Until recently, she’d only seen Jair as a friend, and not one of a station to even think about in that way. To see him suddenly as a valid peer that no one would think of objecting to—even to the point where they might object to him spending time with a middling noble like herself—felt… very different. She didn’t know what to think, how to feel. It would take time to sort through everything that had happened, and she was in no position to go making romantic decisions in her current state.

"And you don't think the God of Time Travel would be a strategic enough alliance?"

"He's not a god. He has limits." Even if Raina hadn't observed them, she was sure they existed.

"Not from what I've seen. And he certainly doesn't act like a man with limitations."

"Unlimited redos makes mundane obstacles a non-issue, I'm sure."

"I wish I could just ignore mundane obstacles." Lilin flopped backwards onto the bed. "He's so unaffected by everything. It's not fair." She sounded a little choked, but Raina chose not to mention it.

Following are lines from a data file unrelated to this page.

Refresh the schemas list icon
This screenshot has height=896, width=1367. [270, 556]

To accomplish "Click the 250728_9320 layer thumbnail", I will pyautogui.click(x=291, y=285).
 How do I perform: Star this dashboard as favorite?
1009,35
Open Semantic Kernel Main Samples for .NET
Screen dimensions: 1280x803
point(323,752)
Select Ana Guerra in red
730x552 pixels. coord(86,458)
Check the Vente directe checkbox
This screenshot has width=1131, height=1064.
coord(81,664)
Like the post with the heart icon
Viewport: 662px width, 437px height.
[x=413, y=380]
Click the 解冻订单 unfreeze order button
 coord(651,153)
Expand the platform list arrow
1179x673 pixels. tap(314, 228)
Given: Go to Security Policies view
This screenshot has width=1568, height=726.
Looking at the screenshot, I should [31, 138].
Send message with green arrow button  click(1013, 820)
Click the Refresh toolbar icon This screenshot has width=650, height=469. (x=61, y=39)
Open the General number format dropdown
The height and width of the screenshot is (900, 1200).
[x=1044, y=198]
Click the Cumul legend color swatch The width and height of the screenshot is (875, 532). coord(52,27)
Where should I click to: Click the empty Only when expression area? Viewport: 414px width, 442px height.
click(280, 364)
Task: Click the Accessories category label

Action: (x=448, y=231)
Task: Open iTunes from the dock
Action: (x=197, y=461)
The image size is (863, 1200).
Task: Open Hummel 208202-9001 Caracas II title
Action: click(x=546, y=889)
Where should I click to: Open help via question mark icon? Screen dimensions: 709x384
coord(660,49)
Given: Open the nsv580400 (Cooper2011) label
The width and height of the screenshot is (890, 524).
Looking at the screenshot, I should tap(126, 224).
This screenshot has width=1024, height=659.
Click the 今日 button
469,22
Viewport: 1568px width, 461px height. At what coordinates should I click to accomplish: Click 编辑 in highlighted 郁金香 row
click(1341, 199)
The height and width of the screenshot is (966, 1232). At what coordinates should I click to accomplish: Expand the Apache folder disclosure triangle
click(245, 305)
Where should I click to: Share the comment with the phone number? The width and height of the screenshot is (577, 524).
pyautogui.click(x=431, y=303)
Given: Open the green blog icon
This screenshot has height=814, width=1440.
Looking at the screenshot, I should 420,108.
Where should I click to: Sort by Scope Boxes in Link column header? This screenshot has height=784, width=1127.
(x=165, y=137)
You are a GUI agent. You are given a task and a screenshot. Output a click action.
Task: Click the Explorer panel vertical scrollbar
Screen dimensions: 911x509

"I don't want to know what he had to go through to reach that point," she said softly. "And I think it does affect him a lot more than he lets on. He still needs us.”

Lilin lay unmoving, arm across her eyes. "Still trying to protect him?" She peeked under her arm just in time to catch Raina blushing again.

"You can't say you aren't," Raina demanded, a little defensive. "There was plenty of time to turn back if you really wanted out. You're as concerned about him as I am."

Lilin shrugged, the hint of a smile twitching her lips. "Don't presume that my motives are the same as yours."

"Oh yeah? Miss 'technically not older' sister? You feel responsible for him. Don't deny it."

Lilin closed her eyes. "So what if I do?"

"Then can you do something for me?"

"What's that?"

"Play along."

Lilin rolled on her side, squinting suspiciously at Raina. "What are you up to?"

"Nothing nefarious. Just... I think we all need a vacation, and if you can at least pretend to have fun, maybe we can all relax a bit."

"You say that like you believe I'm incapable of having fun."

"I think that right now you're trying to process so much sudden upheaval in your life that you can barely breathe, let alone focus on enjoying life," Raina said dryly. "It'll get easier, but it'll get easier faster if you're not wallowing in it all day every day."

"Alright... what did you have in mind?"